The trooper put on his lights and headed after the motorcycle.
Wozniak didn't think he could catch up with the Suzuki and had no intention of trying.
"Honestly, it's not even worth putting your foot to the floor," he said. "I thought I would radio ahead" to another trooper farther along the road.
But the motorcyclist slowed down -- a bit.
"Probably in the 90s range," Wozniak said, which allowed the trooper to overtake him.
"I pulled up next to him and pointed him over," the trooper said.
The motorcyclist smiled and pulled over.
"How fast do you think you were going?" Wozniak asked the motorcyclist.
The motorcyclist responded that he saw he was going about 90 mph when he saw Wozniak in his rear view mirror.
James Johnson, 22, of Jamestown told the trooper the motorcycle was his uncle's.
He claimed he was speeding because a baby sitter was watching his children and he was running late. (He made clear that he wasn't going to put the youngsters on the motorcycle.)

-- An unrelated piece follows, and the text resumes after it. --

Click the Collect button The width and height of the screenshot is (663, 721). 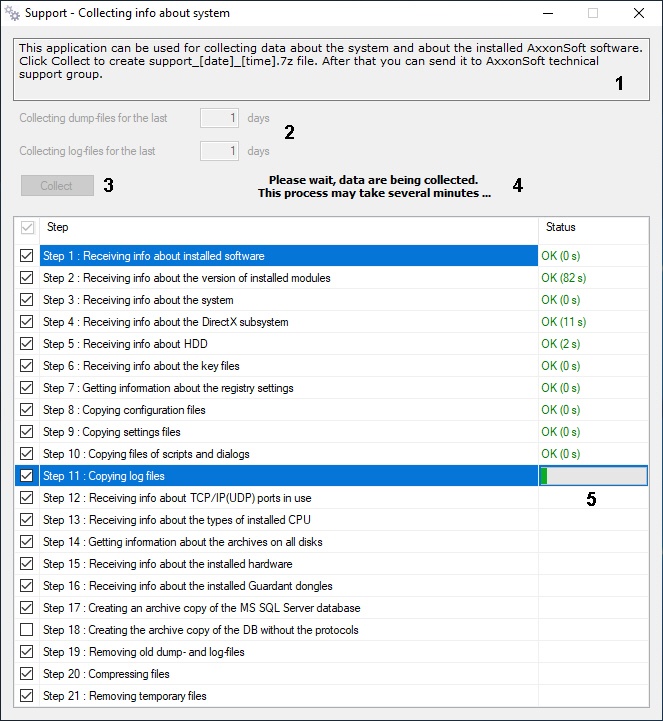click(x=57, y=186)
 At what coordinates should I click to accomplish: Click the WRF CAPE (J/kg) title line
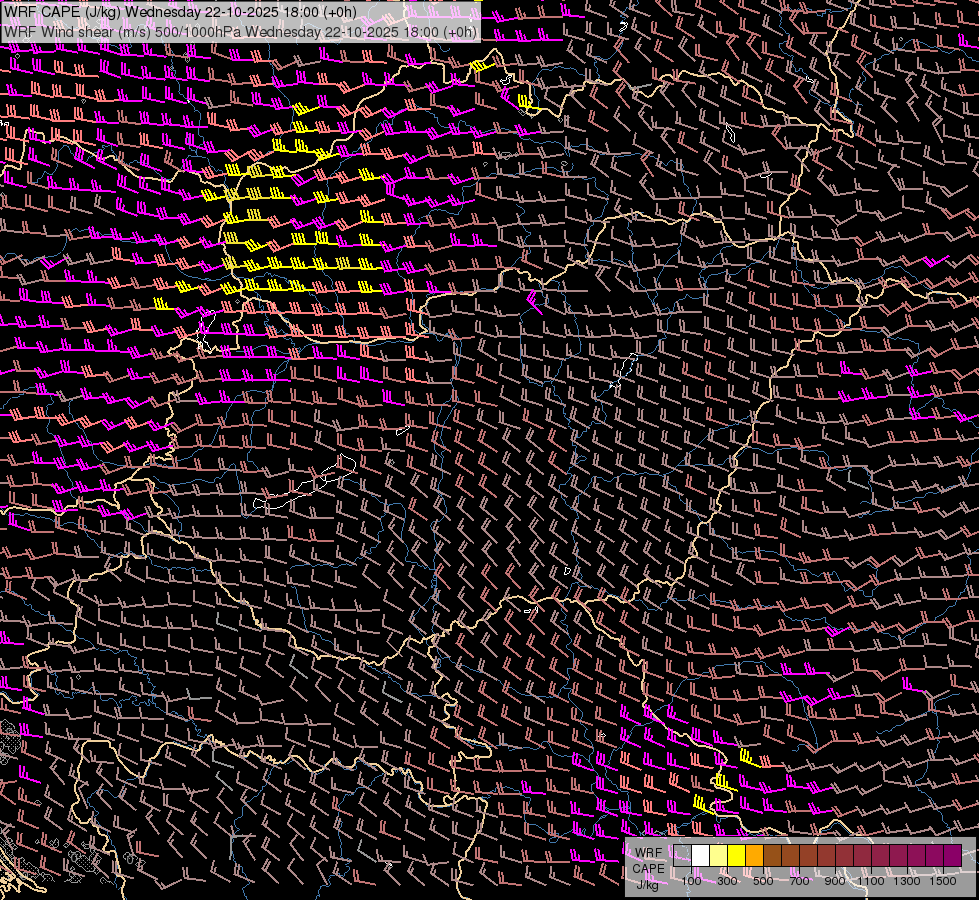pos(180,12)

Wozniak reported that Johnson also said he didn't have a motorcycle license.
After Johnson pulled his ID out of his shoe, Wozniak ran the driver's license and found that not only did Johnson not have a motorcycle license but his regular driver's license had been suspended and that he had numerous motorcycle-related tickets since the suspension.
Wozniak took Johnson into custody on charges of second-degree unlicensed operation of a vehicle and transported him to Poland Town Court, where he was arraigned and released after posting cash bail. He also was issued a speeding ticket.
With 16 years on the job, Wozniak said the speed recorded Wednesday was by far the fastest of his traffic stops. His previous highs were "a little over 110 mph, maybe," he said.
"I don't think he understands how dangerous it is," Wozniak said of Johnson.
Once he had pulled Johnson over, Wozniak pointed out a nearby bear crossing sign.
"There are black bears that cross the interstate there," he told the motorcyclist.
The mental image of crashing into a bear seemed to register with Johnson, Wozniak said.
In another indication of some inkling about safety, Johnson was wearing a helmet.
"I was glad to see that," Wozniak said.